Q How big is your current fund?

A JPMorgan Global Investors LP I closed in 2001 at $6.5 billion. We have outside investors in that fund, but J.P. Morgan is the primary LP. About $750 million of that is allocated to our current VC activities … of which $250 million is uncommitted. Of our current investments in around 40 portfolio companies, we are about equally split 50/50 between technology and life sciences. We have another group of [about 18] people in operations and support as well.

What will be the size of the new fund?

We have not yet determined the fund size, but it will be smaller than the current $750. We are comfortable at an annual investment pace of $100 million to $150 million, so for now, we are saying not less than $400 million’ and will size that as we get closer to our fund-raising.

What will be the structure of the new VC firm?

We’ll have five GPs: Damion Wicker, Chris Albinson, Srini Akkaraju, Rodney Ferguson and myself. We haven’t reached the stage of working out exact titles yet or functional roles, but we’re going in as five equal partners as we start the new firm. It’s likely that I’ll take a significant role in managing the overall fund, but we’ll have five initial general partners.

Any discussion about expanding the team? What sorts of expertise would you like to add?

We may add one more GP in technology, with a background in systems and enterprise infrastructure. We are also thinking long-term about adding expertise in Asia.

What will happen with your operations and support people?

The 18 professionals and the infrastructure team members mentioned earlier will all make the transition. The unique aspect of what we’re doing in starting this new firm is that as a team working in this asset class we’ll have been together for six to seven years, some quite a bit longer from a track record point of view.

What is your investment profile?

We concentrate on B and C round financings. About 60% of our work is there. I’d say another 20% is in A rounds and 20% is in late-stage financings.

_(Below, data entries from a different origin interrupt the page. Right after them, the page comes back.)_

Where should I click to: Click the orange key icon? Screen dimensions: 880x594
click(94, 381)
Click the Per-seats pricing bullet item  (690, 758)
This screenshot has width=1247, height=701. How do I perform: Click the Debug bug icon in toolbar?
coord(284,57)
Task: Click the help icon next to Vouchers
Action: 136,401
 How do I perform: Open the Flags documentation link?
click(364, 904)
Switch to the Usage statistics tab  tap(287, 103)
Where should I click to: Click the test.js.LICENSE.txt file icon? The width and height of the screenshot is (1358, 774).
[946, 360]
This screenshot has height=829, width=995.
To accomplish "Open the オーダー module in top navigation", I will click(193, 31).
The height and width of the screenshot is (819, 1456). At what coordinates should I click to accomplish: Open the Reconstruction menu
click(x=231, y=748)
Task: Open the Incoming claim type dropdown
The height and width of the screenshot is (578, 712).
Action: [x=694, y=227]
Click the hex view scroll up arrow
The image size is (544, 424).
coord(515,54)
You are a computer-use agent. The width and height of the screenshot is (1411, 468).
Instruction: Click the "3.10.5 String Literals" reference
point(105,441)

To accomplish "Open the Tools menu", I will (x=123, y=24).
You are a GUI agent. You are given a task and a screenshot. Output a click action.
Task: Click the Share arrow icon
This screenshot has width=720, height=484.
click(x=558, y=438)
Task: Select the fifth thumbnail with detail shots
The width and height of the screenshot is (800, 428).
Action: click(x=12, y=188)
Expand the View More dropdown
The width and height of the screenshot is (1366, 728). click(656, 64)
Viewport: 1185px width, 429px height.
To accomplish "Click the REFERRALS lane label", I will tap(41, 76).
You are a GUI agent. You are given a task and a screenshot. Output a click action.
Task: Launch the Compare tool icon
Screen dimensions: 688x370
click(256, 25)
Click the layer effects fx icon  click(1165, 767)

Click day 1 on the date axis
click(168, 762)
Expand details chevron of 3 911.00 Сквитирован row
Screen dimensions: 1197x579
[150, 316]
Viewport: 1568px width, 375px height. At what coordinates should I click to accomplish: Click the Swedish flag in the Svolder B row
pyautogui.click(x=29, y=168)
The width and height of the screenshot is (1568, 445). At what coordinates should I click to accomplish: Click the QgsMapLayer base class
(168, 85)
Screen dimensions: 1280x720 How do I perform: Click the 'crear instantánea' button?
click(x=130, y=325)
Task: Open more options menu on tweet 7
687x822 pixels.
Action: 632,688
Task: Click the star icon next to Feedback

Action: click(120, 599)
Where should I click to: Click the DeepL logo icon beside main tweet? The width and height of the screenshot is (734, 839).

Will that change in the new fund?

No, we plan to pursue a strategy consistent with what we have done for many years as a team in technology and life sciences.

Where do you invest?

We’re not geography constrained. We have Texas deals, we have Ottawa deals [and] Eastern Seaboard deals. We have an eye for India and China investments and we’re spending a fair amount of time building relationships. There are huge opportunities there, given preparation, to build independent companies, but as we raise a new fund we’re going to stay focused on the U.S. and execute on our strategy very carefully.

Will J.P. Morgan continue to invest in the new VC fund?

The bank will be a significant LP in the next fund, but the majority of our capital will be raised from external sources.

How long will the transition take?

We’re working on the transition over the next six to 12 months, but we’ve no firm time line. Our first responsibility is to invest the remaining capital in our first fund. We think in late 2005 to early 2006 we’ll be in a position to start fund-raising. The buyouts group may be a bit behind that. It’s a bigger effort. We’re at 60% commitments from the current fund.

Who are your LPs other than the bank and what do they think of the change?

CalPERS, CPPIB and the State of Michigan are examples. They’re all on our advisory committee. We’ve had discussions with them about the transition and they have been supportive.

What sorts of LPs will you target for the new fund? Will you accept money from public LPs like pension funds or individuals?

It is too early to talk about that. We have public pension funds and individuals in our fund today, and have good relationships there. We have been part of a regulated, publicly traded entity with strict disclosure and reporting guidelines, so from our perspective some of the hoopla over public pensions investing in venture funds is overblown.

This seems like an opportune time for the split after last years’ achievements.

Nine IPOs in both IT and life sciences investments. It was one of the best records in the industry in 2004. We still have around 40 portfolio companies. Over time we’ve made over 100 investments as a team, and we are making several now that we can’t disclose. And there are others outside of the venture realm that I’m still involved in, like Aecom, a billion-dollar private engineering consulting and construction firm. As we exit from investments like that, the team and I will be focusing entirely on venture capital.

Looking forward?

We’re at the front end of a very long-term business as we move forward in venture capital. We look forward to building a lasting, profitable franchise with the new fund.